27 August, 2007

Medieval Darwin Awards

Just a short post, while I'm preparing the next proper one. This is about some men related to Edward II and the silly ways they died - candidates for Medieval Darwin Awards!

- Edward's uncle by marriage, Duke John II of Brittany (widower of Edward I's sister Beatrice), was killed in Avignon on 18 November 1305, at the ripe old age of sixty-six. He was leading Pope Clement V's horse through the town, during Clement's coronation (or whatever you call it) when a wall collapsed, thanks to all the people sitting on it to watch the procession, and crushed John to death.

- Edward's great-great-uncle King Enrique I of Castile (much younger brother of Edward's great-grandmother Queen Berenguela) was killed in Palencia on 6 June 1217, at the age of thirteen, when a tile fell off a roof and hit him on the head.

- Count Henri II of Champagne, grandson of Louis VII and Eleanor of Aquitaine and thus the nephew of Edward II's great-grandfather King John, died in Jerusalem on 10 September 1197 (he was the third husband of Isabelle, Queen of Jerusalem in her own right). He fell through a window, probably while watching a parade. One of his servants tried to grab hold of him to save him, but ended up falling out of the window as well and landing on top of Henri; he died, too. Poor Henri might have survived otherwise!
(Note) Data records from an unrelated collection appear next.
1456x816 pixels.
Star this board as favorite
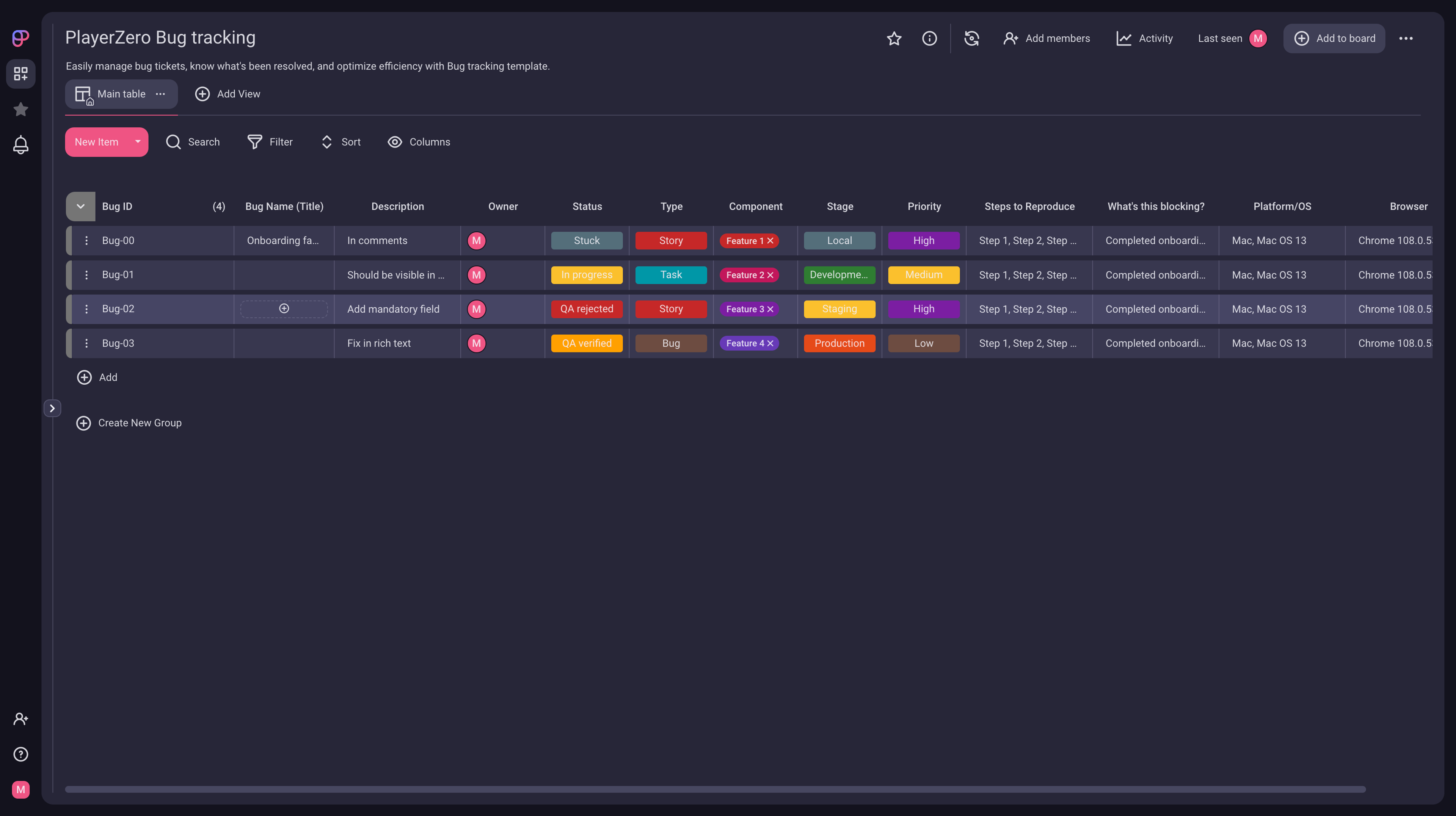click(x=894, y=38)
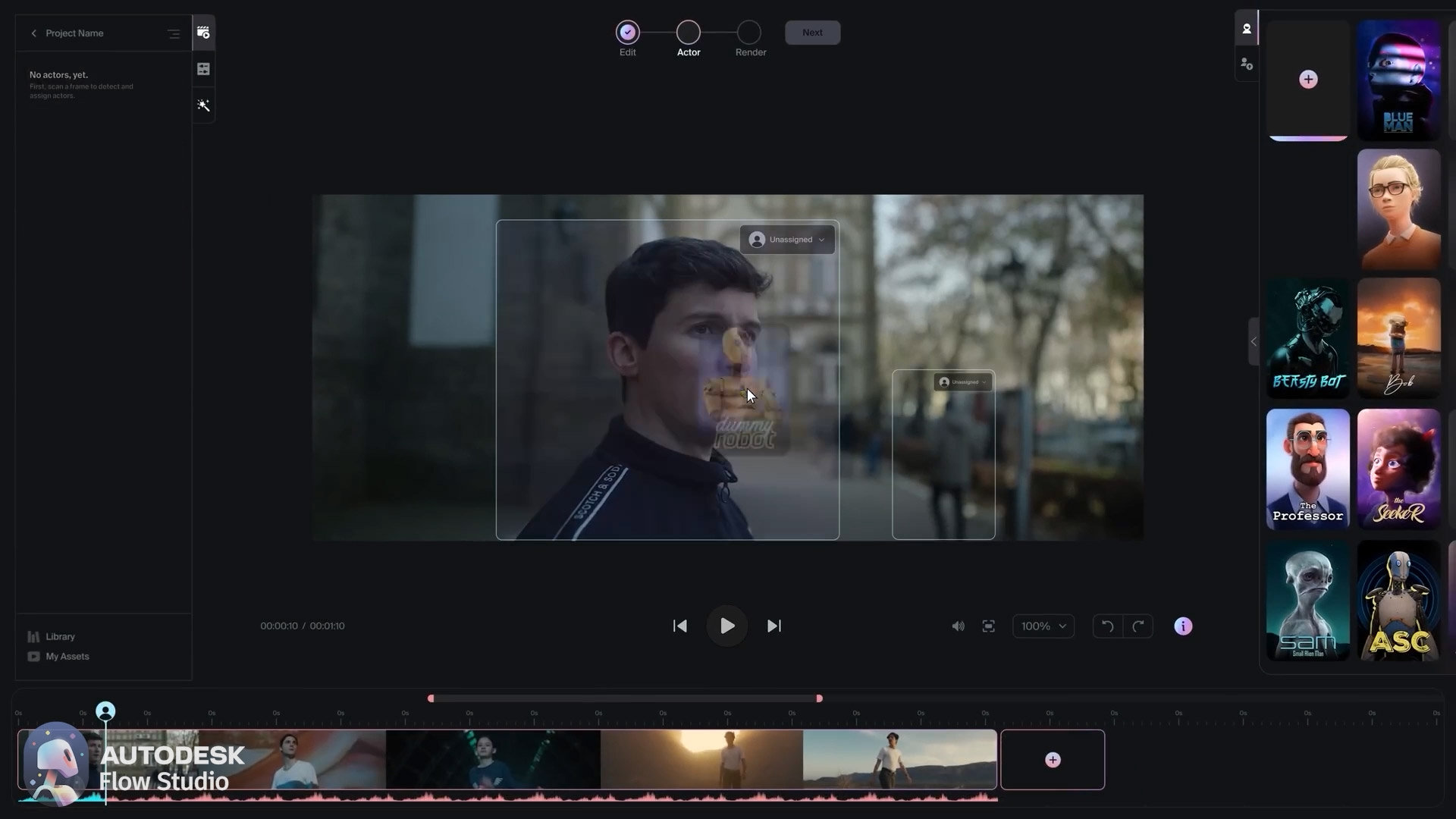This screenshot has width=1456, height=819.
Task: Open the large Unassigned actor dropdown
Action: click(788, 240)
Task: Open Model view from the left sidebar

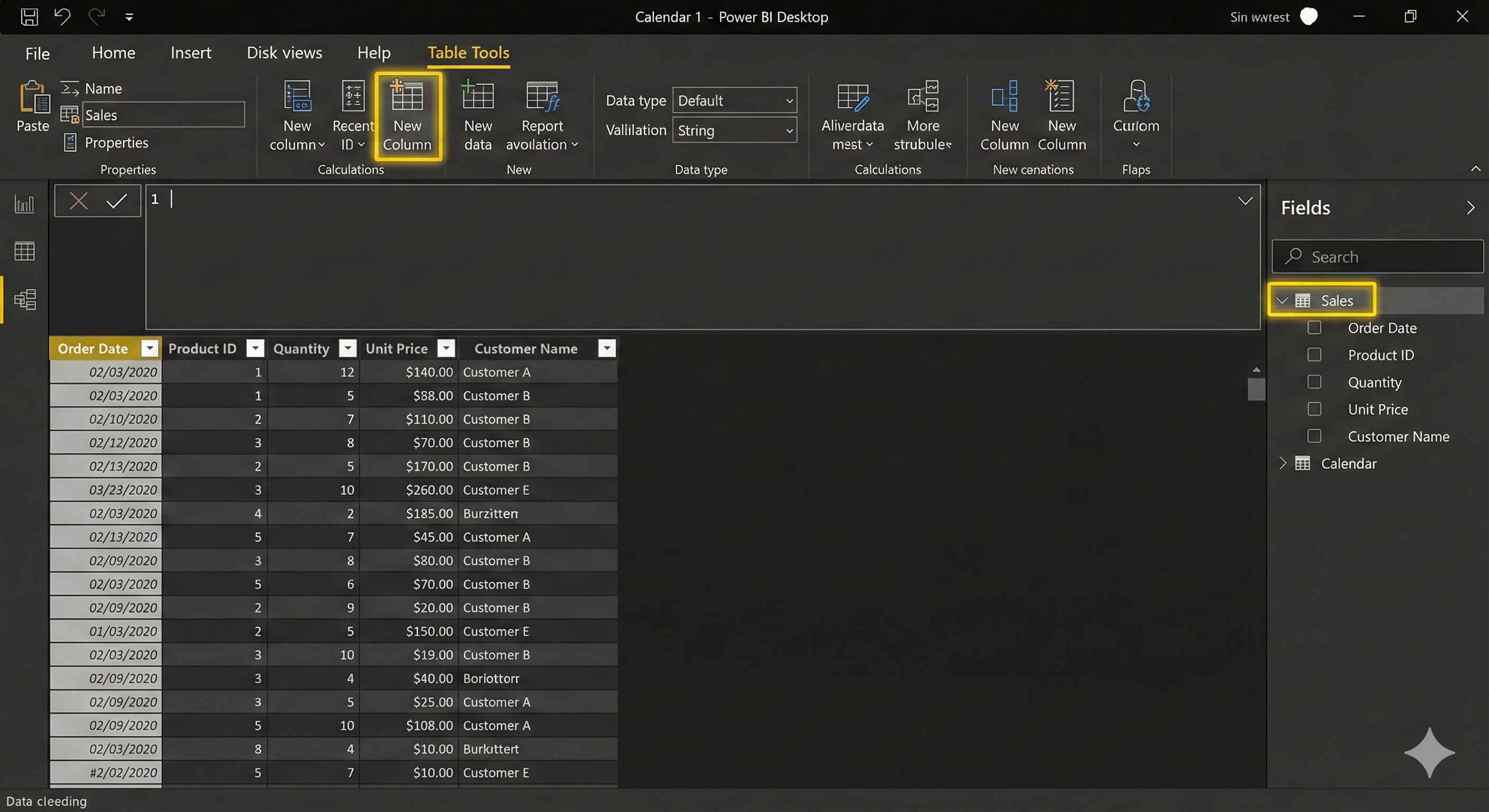Action: click(24, 299)
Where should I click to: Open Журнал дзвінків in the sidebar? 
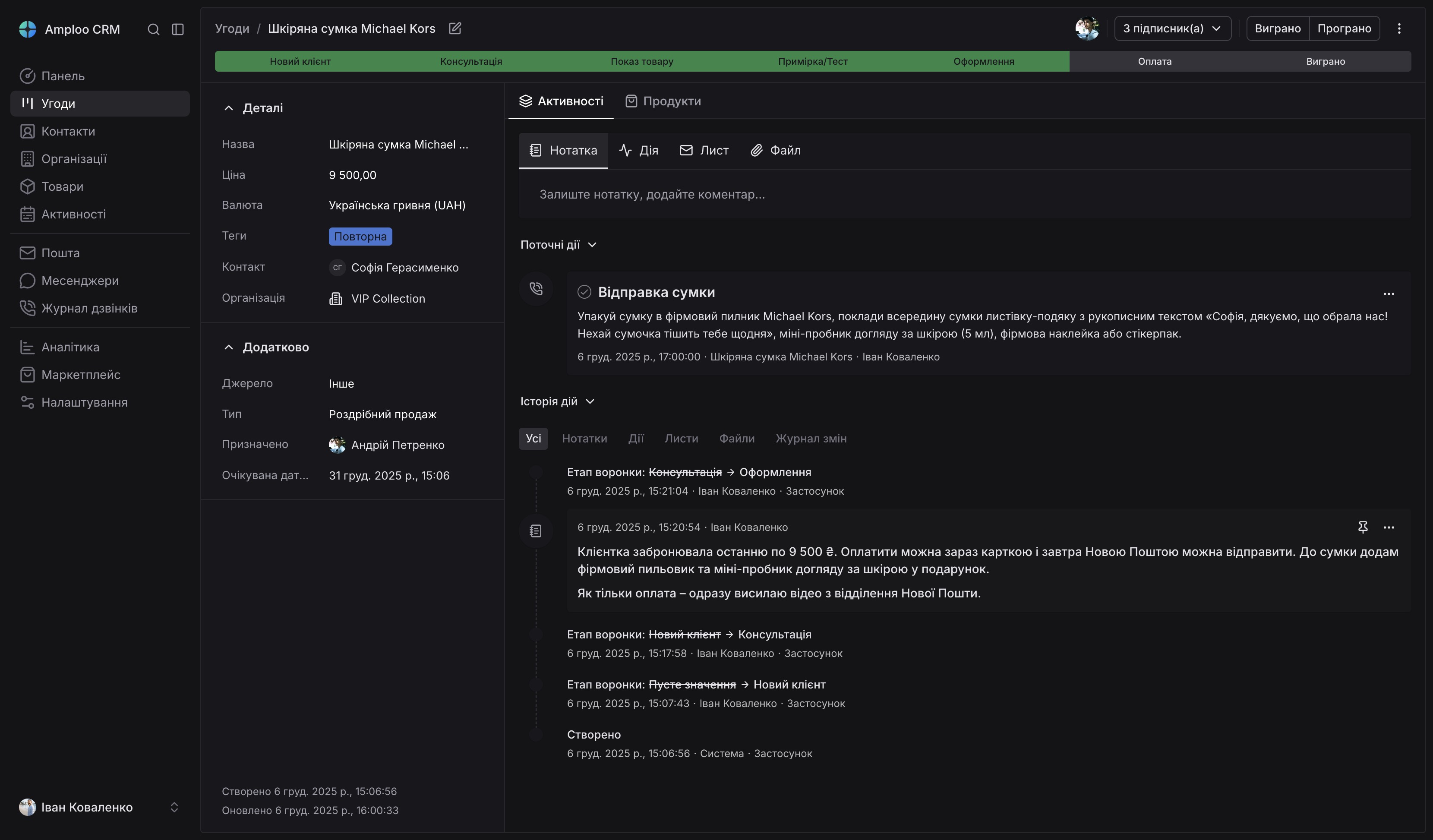click(x=89, y=308)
And finally, Almost A Medieval Darwin Award, from the Patent Rolls of 30 March 1324:

"Notification, lest sinister suspicion should arise hereafter, that the defect which William Sampson suffers in his right ear arose from the stroke of a tun of wine as he was walking amongst the tuns on board a ship to see that no harm came to them, as the king is informed on sufficient evidence." :-)


Susan Higginbotham said...

Ouch! Hope Mr. Sampson at least got to drink a little of the tun that bit him, so to speak.

Gabriele Campbell said...

Makes one wonder how much wine Henri had to fall out of a window. Hicks, just a little bit fursher, hicks, I wanna see zose hot Templars.

Kathryn Warner said...

Susan: yes, I hope he got himself as good and soused as Henri probably was. ;)

Gabriele: supposedly a balcony gave way, or the latticed framework of the window, depending on which source you read! Either that, or he turned round to greet a party of envoys who'd just entered the room, and over-balanced.

But I suspect booze was involved, too. ;)

Carla said...

The first two sound terribly unlucky, poor guys. It wasn't Duke John's fault the wall fell on him, or Enrique's fault the tile fell on his head - unless they'd walked past signs that said "Danger! Falling Objects! Do Not Enter!".

What could a tun of wine do to someone's ear? The mind boggles...

Kathryn Warner said...

I do feel sorry for Duke John - to live to such a great age (by the standards of the time) then be crushed by a wall!

I just can't imagine how a tun of wine could hurt someone's ear, but not the rest of him. Possibly because I can't visualise a tun of wine (an enormous barrel?) The phrase 'from the stroke of a tun of wine' almost sounds like it assaulted him! :)

Carla said...

It does, doesn't it? Very strange! A tun could fall on you but it would hurt a lot more than one ear.
Unless it's a variant on, "I was hit by a stationary tree coming in the opposite direction" or "Third party, Ocifer? Yeah, great idea - where? Hic!"

Melisende said...

Yes, apparently Henri was reviewing his troops when he turned to greet someone, and fell out of the window. His dwarf attempted to rescue Henri and, well, cushioned Henri's fall. Both died.

Manly Wodge said...

Well, a Tun was an official measure - a cask containing 954 litres of wine. A tun was equal to 2 Pipes (or Butts) , 3 Firkins, 4 hogsheads, 6 Tierces, 8 barrels or 14 rundlets. Quite how this would have damaged his ear without crushing his head is beyond me UNLESS (cue cunning plan) The Tun got damaged somehow and It was a splinter that caused the damage.